#### [STATED PROBLEM A]
Could you rewrite the printSchema() text starting at "First, let’s create" and ending at "df = spark.createDataFrame(data).toDF(*columns)", replacing "Scala" with "Kotlin"?

-- START READING TEXT --

PySpark printSchema() Example

The printSchema() method in PySpark is a very helpful function used to display the schema of a DataFrame in a readable hierarchy format. This method provides a detailed structure of the DataFrame, including the names of columns, their data types, and whether they are nullable.

1. printSchema() Syntax

The following is the syntax of the printSchema() method. This method takes no parameters and prints/displays the schema of the PySpark DataFrame to the log or console.


# printSchema() Syntax
DataFrame.printSchema()

2. PySpark printSchema() Example

First, let’s create a PySpark DataFrame with column names.


# Create DataFrame
spark = SparkSession.builder.master("local[1]") \
                    .appName('SparkByExamples.com') \
                    .getOrCreate()
columns = ["language","fee"]
data = [("Java", 20000), ("Python", 100000), ("Scala", 3000)]
df = spark.createDataFrame(data).toDF(*columns)

-- END READING TEXT --
-- START INFORMATION GIVEN --

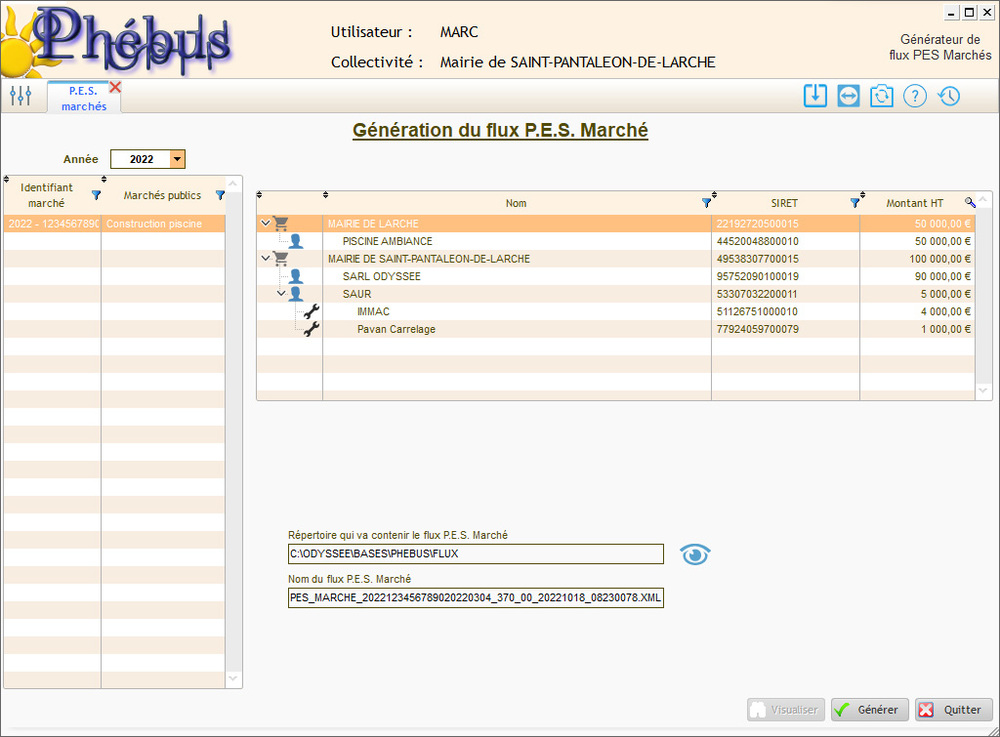Image resolution: width=1000 pixels, height=737 pixels.
Task: Open the settings sliders icon in toolbar
Action: (20, 96)
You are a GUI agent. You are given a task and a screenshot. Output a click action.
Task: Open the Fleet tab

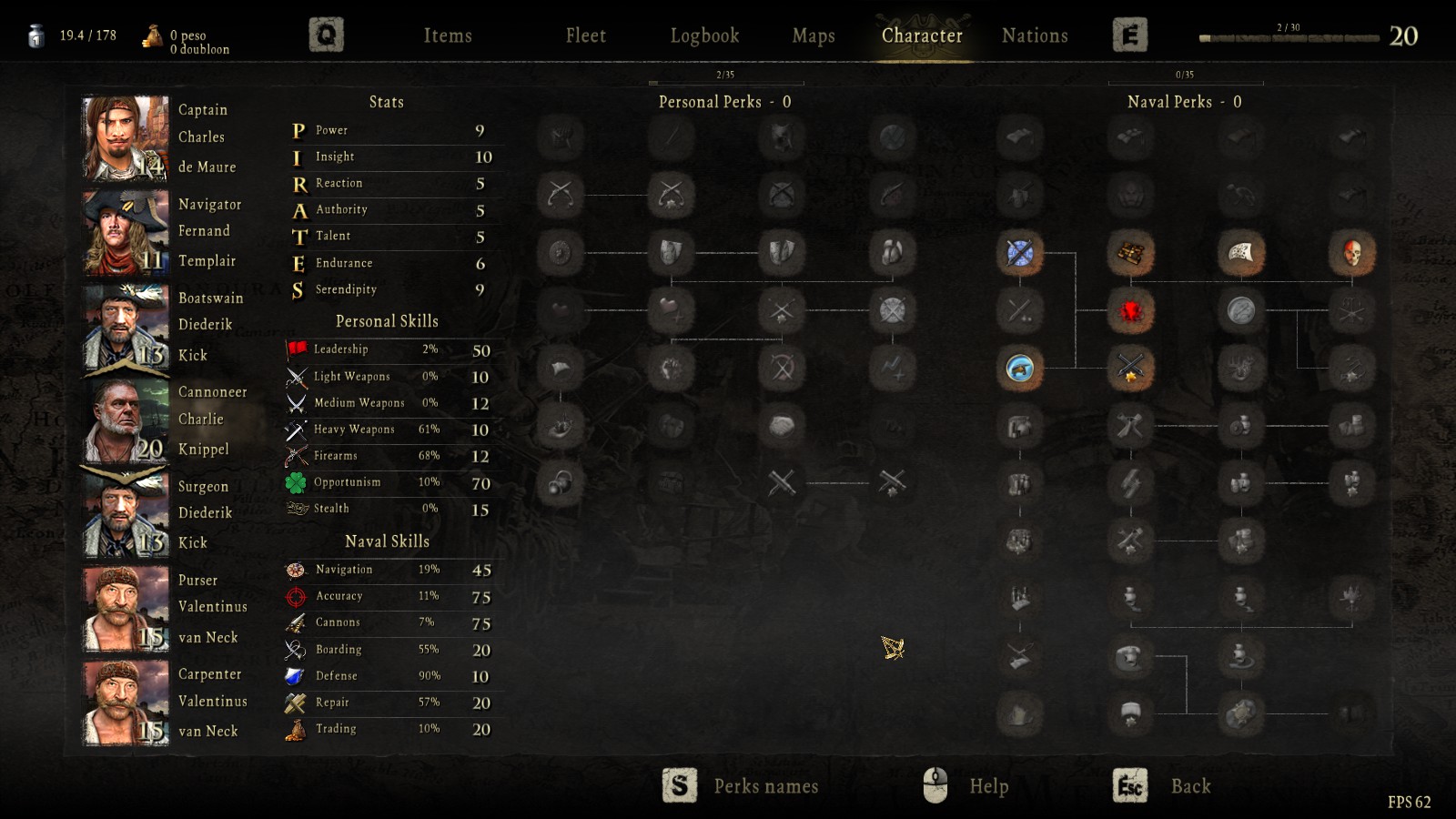585,35
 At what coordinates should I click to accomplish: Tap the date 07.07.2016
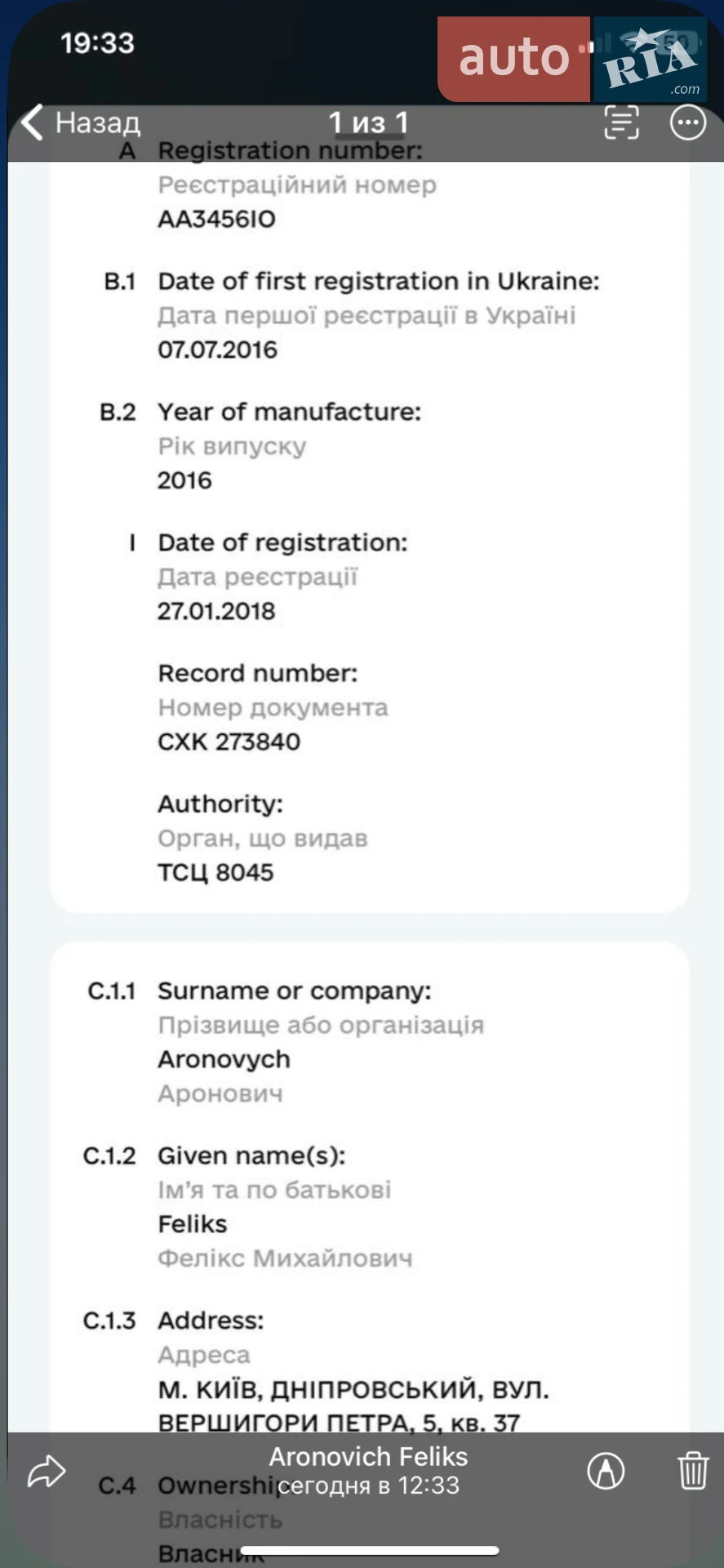[x=217, y=350]
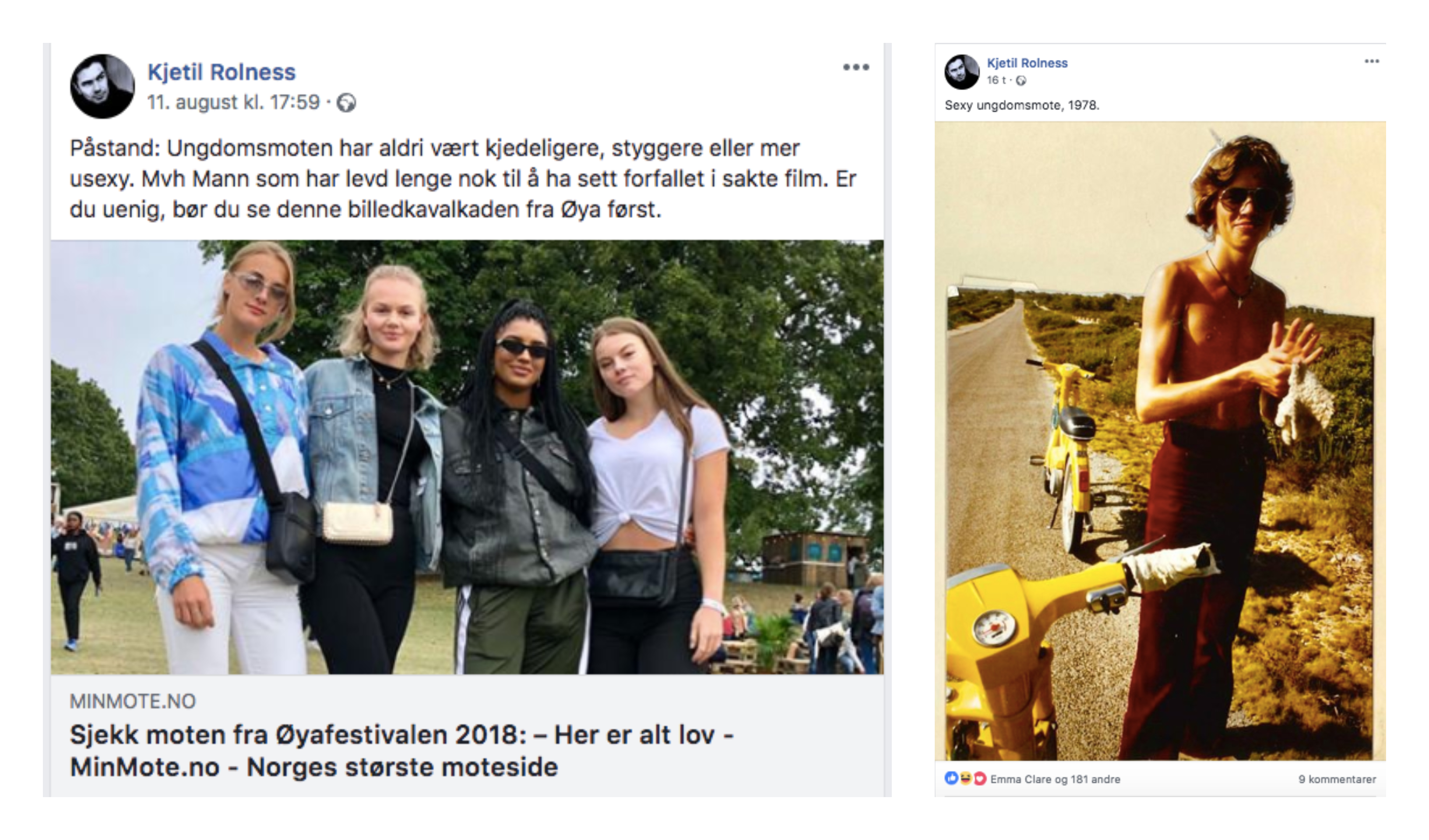Click the profile avatar on the 16 t post
Image resolution: width=1429 pixels, height=840 pixels.
(x=962, y=72)
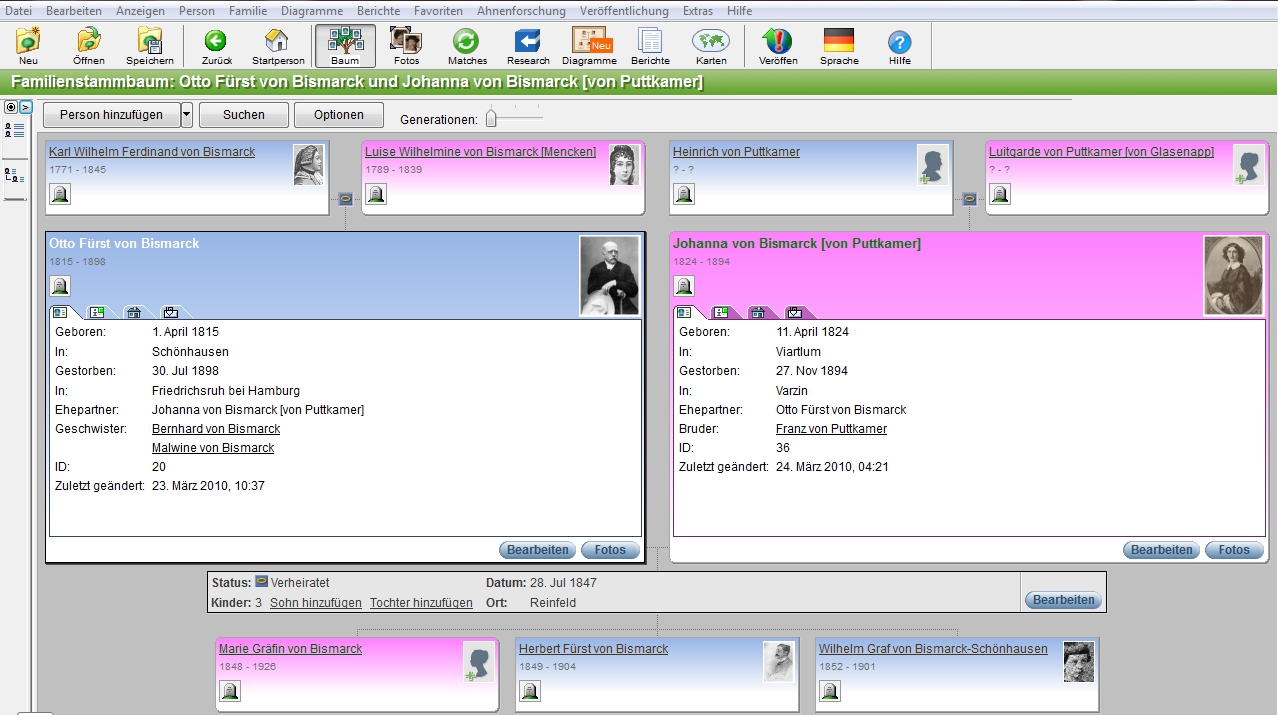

-- END INFORMATION GIVEN --

#### [STATED PROBLEM B]
Can you give every line of the listing above, not the printSchema() text, as a JSON list of strings with one string per line, dropping blank lines and leaving out the pictures?

#### [COMPLETE OUTPUT A]
First, let’s create a PySpark DataFrame with column names.


# Create DataFrame
spark = SparkSession.builder.master("local[1]") \
                    .appName('SparkByExamples.com') \
                    .getOrCreate()
columns = ["language","fee"]
data = [("Java", 20000), ("Python", 100000), ("Kotlin", 3000)]
df = spark.createDataFrame(data).toDF(*columns)

#### [COMPLETE OUTPUT B]
[
  "Image resolution: width=1000 pixels, height=737 pixels.",
  "Task: Open the settings sliders icon in toolbar",
  "Action: (20, 96)",
  "You are a GUI agent. You are given a task and a screenshot. Output a click action.",
  "Task: Open the Fleet tab",
  "585,35",
  " At what coordinates should I click to accomplish: Tap the date 07.07.2016",
  "[x=217, y=350]",
  "Click the profile avatar on the 16 t post",
  "Image resolution: width=1429 pixels, height=840 pixels.",
  "(x=962, y=72)"
]